Lorsque sans gant, sans masque, échevelé, livide
Au milieu de la foule, la tête lourde et le corps las
Carlus se fut enfui de devant le Covid,
Comme le soir tombait, l’homme inquiet arriva
Devant un restaurant de grande réputation ;
Sa femme épuisée et ses fils fatigués
Lui dirent : « Entrons ici pour prendre une boisson
L’endroit parait festif et bien achalandé »
Regardant l'intérieur, comme à son habitude
Carlus leva les yeux en signe de lassitude
Et vit l’oeil du Covid, entre deux ornements,
En train de l'observer dans l’ombre fixement.
« Trop fréquenté », dit-il avec un tremblement.
Il bouscula ses fils hagards et sa femme lasse,
Et se remit à fuir, sinistre dans l’espace.
Il marcha sans arrêt, sans se soucier du temps.
Il allait, muet, pâle et frémissant aux bruits,
Furtif et sans trêve, sans regarder derrière lui,
Sans repos, sans sommeil ; il atteignit un pré
Avec un beau jardin protégés par des murs
« Arrêtons-nous, dit-il, cet endroit est très sûr.
Car le Covid ici n’a pas pu pénétrer. »
Mais comme il s’asseyait, dans son champ de vision
Il vit l’oeil du Covid au fond de l’horizon.

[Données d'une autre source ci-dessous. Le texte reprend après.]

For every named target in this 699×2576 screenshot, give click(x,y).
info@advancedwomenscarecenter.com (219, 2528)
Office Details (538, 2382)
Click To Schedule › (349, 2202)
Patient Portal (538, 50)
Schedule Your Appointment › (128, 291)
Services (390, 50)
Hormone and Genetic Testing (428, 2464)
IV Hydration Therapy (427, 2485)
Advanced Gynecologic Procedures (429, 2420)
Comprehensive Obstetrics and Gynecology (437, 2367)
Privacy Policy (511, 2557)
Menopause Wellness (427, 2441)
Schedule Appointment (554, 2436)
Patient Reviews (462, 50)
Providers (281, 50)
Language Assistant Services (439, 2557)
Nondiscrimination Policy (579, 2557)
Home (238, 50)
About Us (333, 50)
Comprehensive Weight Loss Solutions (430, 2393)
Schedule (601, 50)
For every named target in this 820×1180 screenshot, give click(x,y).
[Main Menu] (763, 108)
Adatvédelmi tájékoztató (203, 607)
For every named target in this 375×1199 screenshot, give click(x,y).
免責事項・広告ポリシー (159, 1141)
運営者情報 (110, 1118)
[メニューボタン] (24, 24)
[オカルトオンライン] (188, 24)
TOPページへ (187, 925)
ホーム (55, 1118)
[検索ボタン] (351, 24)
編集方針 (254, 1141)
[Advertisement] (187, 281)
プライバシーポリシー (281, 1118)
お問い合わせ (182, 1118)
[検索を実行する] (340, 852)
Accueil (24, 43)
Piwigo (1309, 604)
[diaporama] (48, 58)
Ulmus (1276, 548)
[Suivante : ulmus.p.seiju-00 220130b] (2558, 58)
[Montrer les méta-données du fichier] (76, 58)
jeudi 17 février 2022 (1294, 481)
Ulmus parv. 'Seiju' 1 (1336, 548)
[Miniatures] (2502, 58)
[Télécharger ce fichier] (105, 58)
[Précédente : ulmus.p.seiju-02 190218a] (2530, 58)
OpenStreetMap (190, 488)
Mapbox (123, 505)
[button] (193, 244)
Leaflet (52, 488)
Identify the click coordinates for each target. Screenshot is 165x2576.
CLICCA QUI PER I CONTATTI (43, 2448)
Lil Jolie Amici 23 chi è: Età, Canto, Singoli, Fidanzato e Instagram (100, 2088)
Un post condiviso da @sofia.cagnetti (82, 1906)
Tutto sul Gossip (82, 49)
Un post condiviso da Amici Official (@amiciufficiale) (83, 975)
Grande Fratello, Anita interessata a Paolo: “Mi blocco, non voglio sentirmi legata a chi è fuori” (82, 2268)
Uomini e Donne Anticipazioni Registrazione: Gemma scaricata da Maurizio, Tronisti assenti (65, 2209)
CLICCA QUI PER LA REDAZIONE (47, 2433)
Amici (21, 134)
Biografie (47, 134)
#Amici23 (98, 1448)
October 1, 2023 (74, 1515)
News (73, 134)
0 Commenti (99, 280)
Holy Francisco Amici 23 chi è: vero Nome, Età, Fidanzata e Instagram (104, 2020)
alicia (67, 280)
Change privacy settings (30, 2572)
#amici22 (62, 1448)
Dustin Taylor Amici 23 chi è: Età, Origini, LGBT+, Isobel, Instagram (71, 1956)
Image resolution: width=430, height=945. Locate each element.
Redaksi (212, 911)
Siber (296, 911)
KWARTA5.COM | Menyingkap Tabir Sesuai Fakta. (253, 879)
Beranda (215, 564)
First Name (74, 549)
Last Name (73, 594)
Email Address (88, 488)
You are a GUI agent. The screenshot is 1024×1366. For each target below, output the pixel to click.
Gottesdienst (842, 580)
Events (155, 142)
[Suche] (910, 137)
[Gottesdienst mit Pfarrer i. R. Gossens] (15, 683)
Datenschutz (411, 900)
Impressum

Alors il tressaillit en proie au noir frisson.
« Cachons-nous ! » cria-t-il ; Rentrons à la maison
Je veux rester tout seul ! Fermez toutes les portes
Et aussi les fenêtres ! Seule ma santé m’importe !
Et veuillez calfeutrer la plus petite fissure
Comme dans un sépulcre, ce sera bien plus sûr,
Rien ne me verra plus, je ne verrai plus rien. »
On l’enferma chez lui, et Carlus dit « C’est bien ! »
Puis il s’installa seul, devant son écran plat.
Mais sur toutes les chaînes, on ne parlait que d'ça.
Il détourna les yeux, mais Coronavirus
Etait sur tous les murs et regardait Carlus.